*** Provided data ***

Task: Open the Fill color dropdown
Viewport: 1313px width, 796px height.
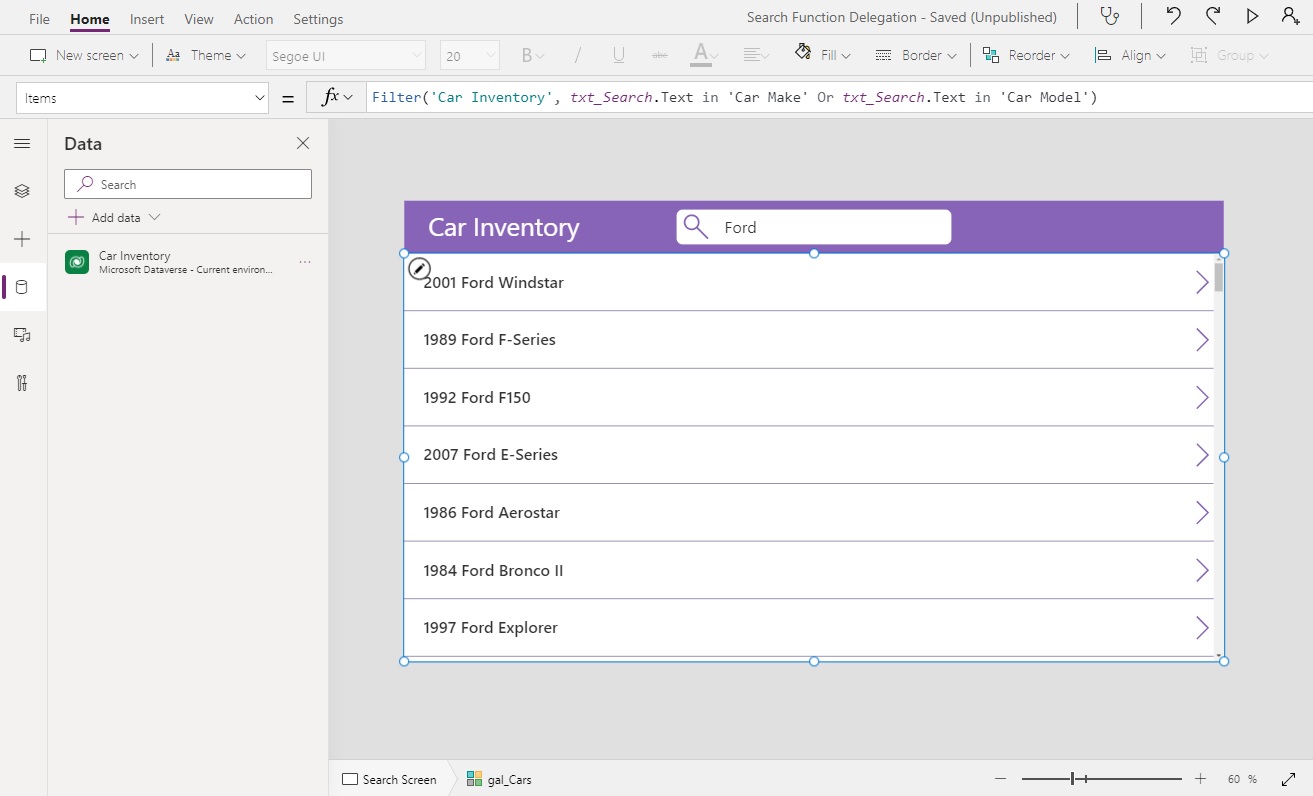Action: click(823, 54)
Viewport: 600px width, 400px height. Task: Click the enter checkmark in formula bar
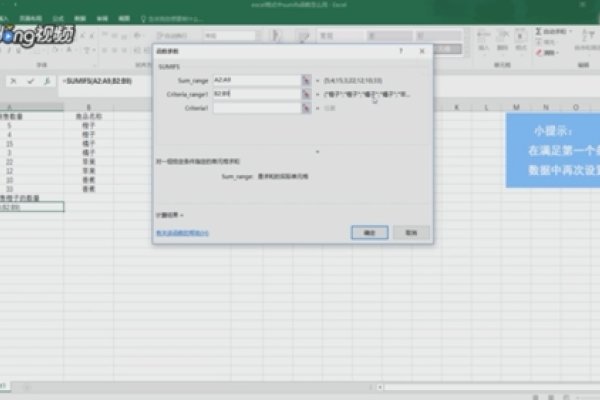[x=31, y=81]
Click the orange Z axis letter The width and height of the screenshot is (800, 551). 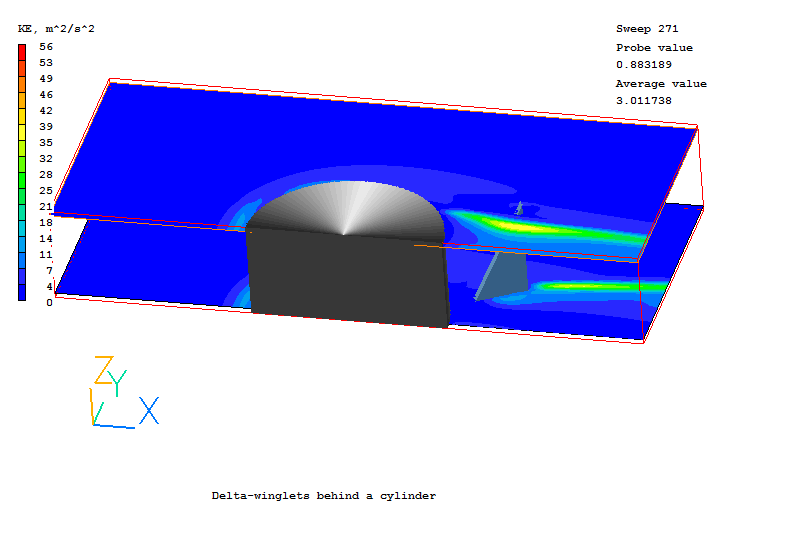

*** End of Provided data ***
*** Provided data ***

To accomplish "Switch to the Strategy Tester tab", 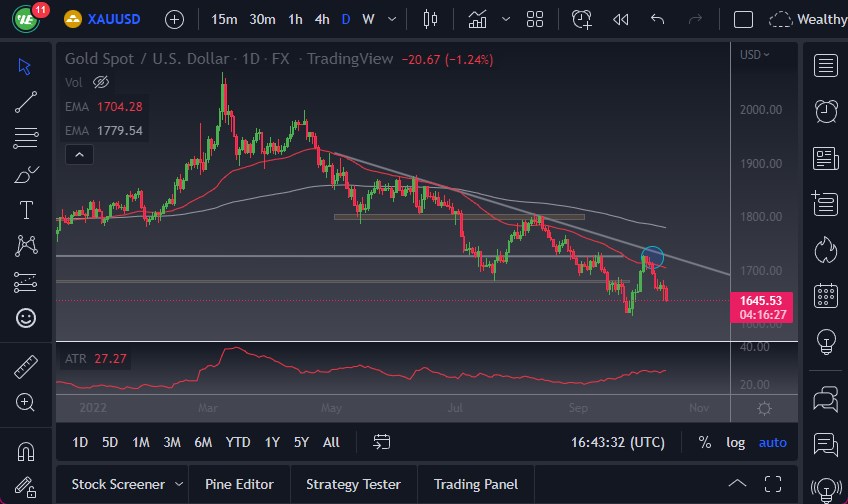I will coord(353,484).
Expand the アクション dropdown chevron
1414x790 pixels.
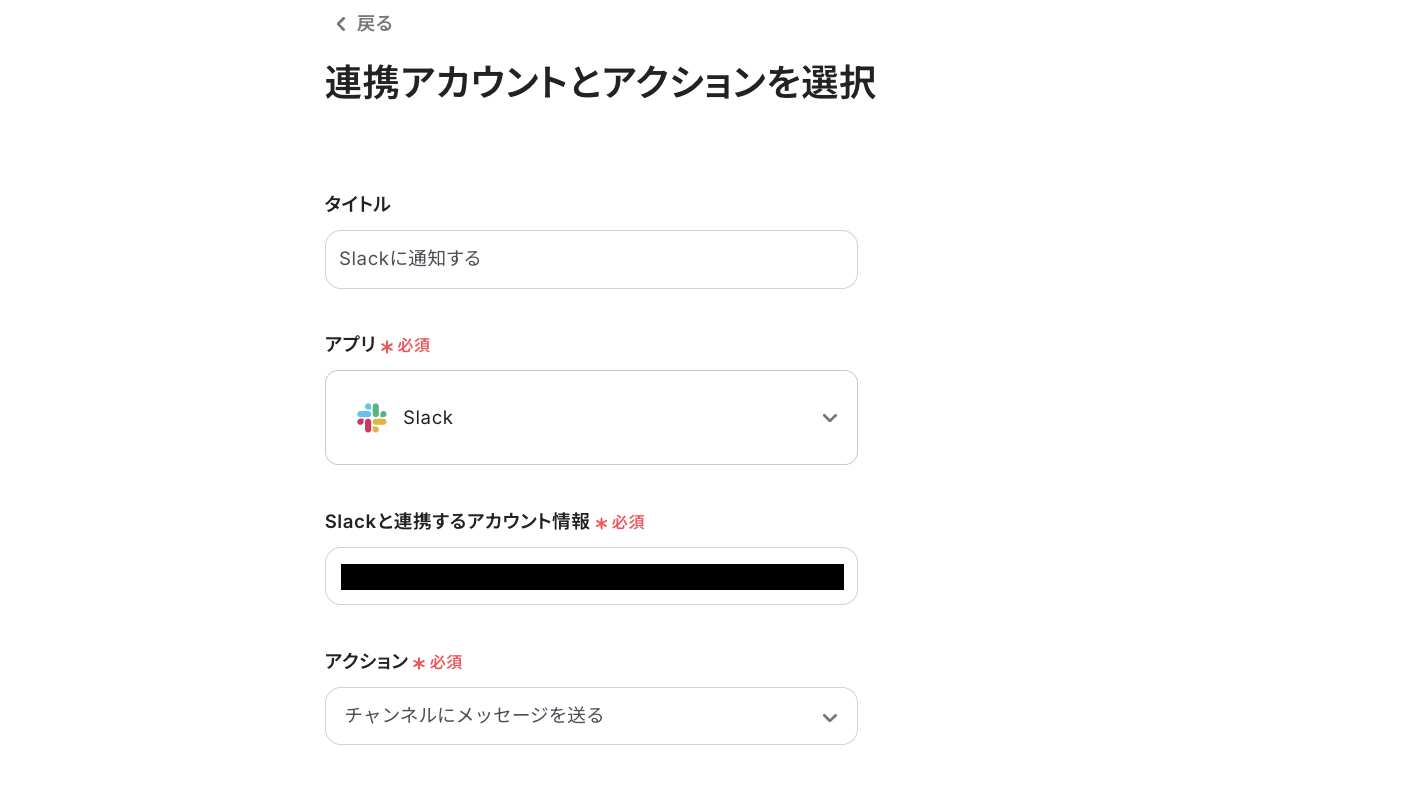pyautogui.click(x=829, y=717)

*** End of Provided data ***

Task item
The material above holds pictures; leave them out and set down exactly the lines from the line with "Task: Open the Fill color dropdown" to the line with "Click the orange", both included.

Answer to this problem
Task: Open the Fill color dropdown
Viewport: 1313px width, 796px height.
Action: click(823, 54)
Viewport: 600px width, 400px height. Task: Click the enter checkmark in formula bar
[x=31, y=81]
Click the orange Z axis letter The width and height of the screenshot is (800, 551). 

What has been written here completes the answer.